O mandatário anunciou que irá se reunir nesta semana com o procurador-geral Mario Iguarán, para "explicar" como funciona a política de recompensas, um dos pontos principais do seu plano de segurança.
Iguarán critica essa medida em meio às investigações de um possível caso de assassinato de 11 jovens, que foram apresentados como guerrilheiros, a fim de que agentes policiais ganhassem dinheiro pelo "combate aos grupos ilegais".
O tema está sendo discutido na Colômbia desde que se descobriu em valas comuns os corpos de 11 jovens mortos, que foram classificados como combatentes, o que levou à destituição de 28 militares.
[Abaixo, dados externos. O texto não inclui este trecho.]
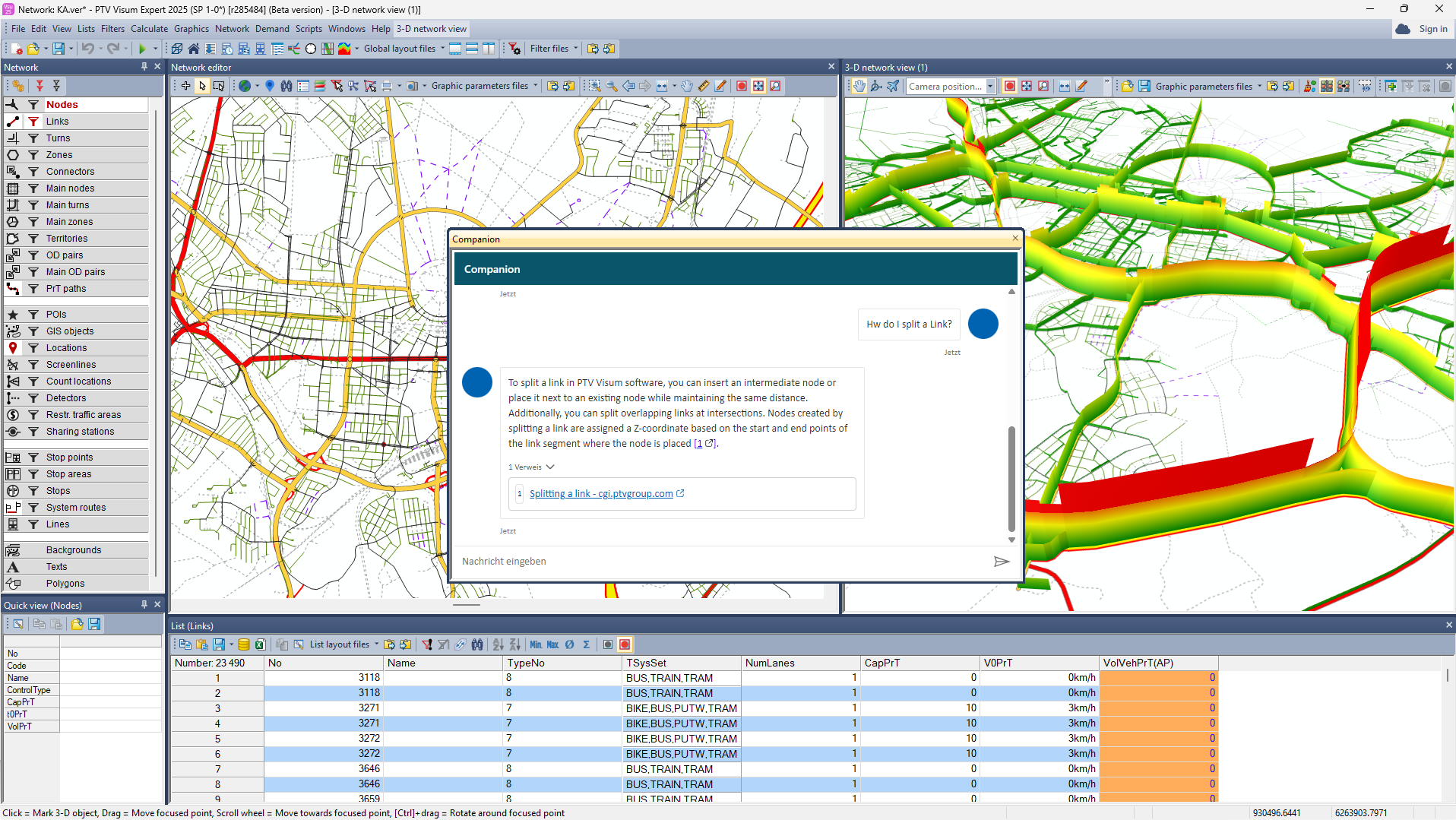
Task: Click the home icon in the main toolbar
Action: [x=194, y=49]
"Vão começar a confundir agora a exigência de resultados para desmantelar as organizações criminosas usando como justificativa a violação aos direitos humanos. Isso é uma inferência perversa, com o propósito de eliminar a política de segurança democrática que foi bem útil nesta pátria", argumentou Uribe.
O procurador e o presidente começaram a debater nesta semana o caso da destituição de 28 militares, entre os quais três generais, ocorrido em meio às investigações para estabelecer as causas do desaparecimento e assassinato dos 11 jovens, que foram registrados pelo Exército como "mortos em combate".